Wait a minute, breaking into a town hall and hacking their election server? Yeah, remember the contemporary cross-country love story we were supposed to be experiencing? Well, every now and then the main story writer must have taken a break, and in these moments I can only presume that his roommate – who has a penchant for spy flicks and whose all-time favourite game is Operation Stealth – sneaked into his room with the intention of spicing things up, slotting in a few paragraphs here and there wherever he could. The story has a perplexing tendency to occasionally drop everything and shift, with barely any set-up, into the realm of the extremely improbable, seemingly for no reason except to make itself seem more interesting than it actually is. As well as our very own 'Mission Impossible: Small Town Politics Edition' – which, by the way, also involves somehow being caught by several armed guards and still getting away scot-free without so much as a suspect profile – there's also a sequence where you sneak into a heavily guarded mansion, and one particular bit very near the end that had me practically gaping with disbelief. I won't spoil the specifics of that, but it involves a character going ten thousand dollars into debt overnight, Fork Parker turning up out of nowhere, and you getting nearly shot by a hired thug in a casino back-room. The story has to climax one way or another, right?
Unsurprisingly, this all helps contribute to a tone doesn't so much 'vary' as it does 'swing wildly around like a bedspread in a hurricane', but it's not the only cause. While it's definitely admirable how much the narrative can bend and still get back on track, some of the events just seem like they would have a far more widespread effect than what you actually witness. There's no urgency, no sense of impact; things just happen, your character reacts to them, and then the status quo is restored. In one such side-story, I witnessed a redneck practically vapourise his nephew with a shotgun, Doom-style, and just barely escaped with my life after bludgeoning the man to death with a tyre-iron. So what did I do now? Call the police? Keel over and whimper for half an hour? Suffer long-lasting psychological damage? Nope, I walked back to town and bought a burger. All that had changed was that I now had an extra hundred dollars in my pocket. Life goes on, I guess.

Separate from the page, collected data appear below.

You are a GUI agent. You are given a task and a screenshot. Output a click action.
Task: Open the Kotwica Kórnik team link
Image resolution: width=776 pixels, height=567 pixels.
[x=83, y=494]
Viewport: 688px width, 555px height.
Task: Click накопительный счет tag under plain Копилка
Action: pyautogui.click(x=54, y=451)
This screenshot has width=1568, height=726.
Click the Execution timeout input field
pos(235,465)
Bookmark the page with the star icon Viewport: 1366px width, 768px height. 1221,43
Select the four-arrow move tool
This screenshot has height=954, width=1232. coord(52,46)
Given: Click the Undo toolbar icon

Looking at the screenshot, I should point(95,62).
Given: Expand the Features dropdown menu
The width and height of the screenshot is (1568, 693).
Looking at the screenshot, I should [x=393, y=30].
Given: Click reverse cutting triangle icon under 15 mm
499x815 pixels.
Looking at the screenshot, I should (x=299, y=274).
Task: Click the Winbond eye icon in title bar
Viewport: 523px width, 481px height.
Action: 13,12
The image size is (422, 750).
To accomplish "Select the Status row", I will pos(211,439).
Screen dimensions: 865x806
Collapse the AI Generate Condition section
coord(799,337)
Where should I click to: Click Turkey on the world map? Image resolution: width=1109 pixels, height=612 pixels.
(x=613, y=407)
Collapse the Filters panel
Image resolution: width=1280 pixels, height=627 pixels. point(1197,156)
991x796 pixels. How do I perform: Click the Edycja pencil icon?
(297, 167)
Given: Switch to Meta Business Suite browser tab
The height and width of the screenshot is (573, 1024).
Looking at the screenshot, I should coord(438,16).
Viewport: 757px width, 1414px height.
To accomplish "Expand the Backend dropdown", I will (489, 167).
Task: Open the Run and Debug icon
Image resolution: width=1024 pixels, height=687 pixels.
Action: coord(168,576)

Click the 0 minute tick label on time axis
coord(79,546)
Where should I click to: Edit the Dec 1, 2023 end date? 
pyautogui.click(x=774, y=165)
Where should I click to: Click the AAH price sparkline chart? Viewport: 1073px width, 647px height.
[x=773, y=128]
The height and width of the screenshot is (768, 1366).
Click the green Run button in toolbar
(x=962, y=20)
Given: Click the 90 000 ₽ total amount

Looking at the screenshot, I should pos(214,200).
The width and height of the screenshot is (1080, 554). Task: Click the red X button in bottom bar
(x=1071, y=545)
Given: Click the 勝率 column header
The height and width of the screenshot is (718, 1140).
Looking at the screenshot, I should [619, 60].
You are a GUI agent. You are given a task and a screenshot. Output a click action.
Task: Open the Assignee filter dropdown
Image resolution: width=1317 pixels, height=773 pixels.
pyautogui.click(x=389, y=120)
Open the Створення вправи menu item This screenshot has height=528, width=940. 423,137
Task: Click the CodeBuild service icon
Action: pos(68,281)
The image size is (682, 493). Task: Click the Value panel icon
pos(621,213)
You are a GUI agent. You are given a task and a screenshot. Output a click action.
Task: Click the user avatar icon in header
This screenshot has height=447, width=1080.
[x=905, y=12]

Let me soothe your wounds for a moment, Always Sometimes Monsters. For all the game's faults, there's no denying that it's a remarkable piece of work. It's intricate, utterly unique and full of compelling dialogue. The one thing it isn't, however, is fun, which is one feature that seems to be rapidly sliding to the bottom of many indie developers' priority lists like an unwanted baby in a ball pit. I don't care if the awful minigames are making a statement; they're still awful, I still have to play them, and any appreciation I might have of their message is swiftly drowned in tsunami of boredom that they stir up. The game flows like the contents of the waste outlet pipe at the nougat factory, the decisions are more often than not products of improbable circumstances, and the ending that I got wasn't so much a gripping finale as an excuse to raise an eyebrow and say “is that it?” It's the kind of game that is significant because of what it represents, rather than what it actually does in practice. What it represents is a truly original style of game driven by genuine moral difficulties; what it actually does is bring across the sense of having a miserable, desperately hopeless life just a little bit too well.